Collected data entries:
□ □ □ □ □

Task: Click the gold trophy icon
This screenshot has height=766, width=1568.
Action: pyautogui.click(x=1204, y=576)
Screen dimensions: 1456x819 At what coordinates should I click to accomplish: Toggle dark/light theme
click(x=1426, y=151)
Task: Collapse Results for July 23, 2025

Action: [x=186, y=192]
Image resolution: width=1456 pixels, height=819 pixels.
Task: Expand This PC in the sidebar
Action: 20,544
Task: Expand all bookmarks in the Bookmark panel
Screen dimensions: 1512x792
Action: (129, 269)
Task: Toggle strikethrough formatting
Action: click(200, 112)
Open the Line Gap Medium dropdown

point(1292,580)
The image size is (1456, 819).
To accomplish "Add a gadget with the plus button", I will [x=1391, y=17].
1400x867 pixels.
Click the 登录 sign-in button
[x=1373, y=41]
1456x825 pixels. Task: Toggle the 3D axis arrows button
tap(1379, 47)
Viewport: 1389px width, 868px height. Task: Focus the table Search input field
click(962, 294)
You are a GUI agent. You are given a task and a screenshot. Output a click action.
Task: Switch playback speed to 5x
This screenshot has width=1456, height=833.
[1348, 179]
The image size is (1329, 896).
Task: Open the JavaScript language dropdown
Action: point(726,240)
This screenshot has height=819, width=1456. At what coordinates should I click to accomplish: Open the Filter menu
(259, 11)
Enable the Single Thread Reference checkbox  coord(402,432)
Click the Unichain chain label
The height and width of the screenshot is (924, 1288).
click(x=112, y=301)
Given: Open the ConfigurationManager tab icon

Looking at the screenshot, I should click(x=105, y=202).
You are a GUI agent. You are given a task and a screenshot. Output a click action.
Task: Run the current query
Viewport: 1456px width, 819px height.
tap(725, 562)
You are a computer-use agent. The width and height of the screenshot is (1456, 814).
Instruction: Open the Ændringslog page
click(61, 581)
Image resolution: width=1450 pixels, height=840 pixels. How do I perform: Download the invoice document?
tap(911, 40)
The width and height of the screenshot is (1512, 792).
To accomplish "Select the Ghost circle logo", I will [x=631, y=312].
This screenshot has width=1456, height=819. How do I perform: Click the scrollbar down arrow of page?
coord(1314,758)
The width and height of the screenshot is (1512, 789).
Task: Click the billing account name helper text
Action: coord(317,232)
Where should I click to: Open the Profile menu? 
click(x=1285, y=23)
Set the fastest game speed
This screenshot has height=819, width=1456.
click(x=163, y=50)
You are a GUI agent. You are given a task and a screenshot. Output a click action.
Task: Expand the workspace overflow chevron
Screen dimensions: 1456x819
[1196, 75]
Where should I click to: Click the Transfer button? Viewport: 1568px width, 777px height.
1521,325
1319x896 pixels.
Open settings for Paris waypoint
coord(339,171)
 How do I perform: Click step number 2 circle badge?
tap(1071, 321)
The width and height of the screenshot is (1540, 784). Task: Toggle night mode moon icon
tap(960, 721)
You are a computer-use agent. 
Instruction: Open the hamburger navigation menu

□ □ □ □ □

Brief: Each entry above should be repeated exactly, with no line left out.

Solution:
Task: Click the gold trophy icon
This screenshot has height=766, width=1568.
Action: pyautogui.click(x=1204, y=576)
Screen dimensions: 1456x819 At what coordinates should I click to accomplish: Toggle dark/light theme
click(x=1426, y=151)
Task: Collapse Results for July 23, 2025

Action: [x=186, y=192]
Image resolution: width=1456 pixels, height=819 pixels.
Task: Expand This PC in the sidebar
Action: 20,544
Task: Expand all bookmarks in the Bookmark panel
Screen dimensions: 1512x792
Action: (129, 269)
Task: Toggle strikethrough formatting
Action: click(200, 112)
Open the Line Gap Medium dropdown

point(1292,580)
The image size is (1456, 819).
To accomplish "Add a gadget with the plus button", I will [x=1391, y=17].
1400x867 pixels.
Click the 登录 sign-in button
[x=1373, y=41]
1456x825 pixels. Task: Toggle the 3D axis arrows button
tap(1379, 47)
Viewport: 1389px width, 868px height. Task: Focus the table Search input field
click(962, 294)
You are a GUI agent. You are given a task and a screenshot. Output a click action.
Task: Switch playback speed to 5x
This screenshot has width=1456, height=833.
[1348, 179]
The image size is (1329, 896).
Task: Open the JavaScript language dropdown
Action: point(726,240)
This screenshot has height=819, width=1456. At what coordinates should I click to accomplish: Open the Filter menu
(259, 11)
Enable the Single Thread Reference checkbox  coord(402,432)
Click the Unichain chain label
The height and width of the screenshot is (924, 1288).
click(x=112, y=301)
Given: Open the ConfigurationManager tab icon

Looking at the screenshot, I should click(x=105, y=202).
You are a GUI agent. You are given a task and a screenshot. Output a click action.
Task: Run the current query
Viewport: 1456px width, 819px height.
tap(725, 562)
You are a computer-use agent. The width and height of the screenshot is (1456, 814).
Instruction: Open the Ændringslog page
click(61, 581)
Image resolution: width=1450 pixels, height=840 pixels. How do I perform: Download the invoice document?
tap(911, 40)
The width and height of the screenshot is (1512, 792).
To accomplish "Select the Ghost circle logo", I will [x=631, y=312].
This screenshot has width=1456, height=819. How do I perform: Click the scrollbar down arrow of page?
coord(1314,758)
The width and height of the screenshot is (1512, 789).
Task: Click the billing account name helper text
Action: coord(317,232)
Where should I click to: Open the Profile menu? 
click(x=1285, y=23)
Set the fastest game speed
This screenshot has height=819, width=1456.
click(x=163, y=50)
You are a GUI agent. You are given a task and a screenshot. Output a click action.
Task: Expand the workspace overflow chevron
Screen dimensions: 1456x819
[1196, 75]
Where should I click to: Click the Transfer button? Viewport: 1568px width, 777px height.
1521,325
1319x896 pixels.
Open settings for Paris waypoint
coord(339,171)
 How do I perform: Click step number 2 circle badge?
tap(1071, 321)
The width and height of the screenshot is (1540, 784). Task: Toggle night mode moon icon
tap(960, 721)
You are a computer-use agent. 
Instruction: Open the hamburger navigation menu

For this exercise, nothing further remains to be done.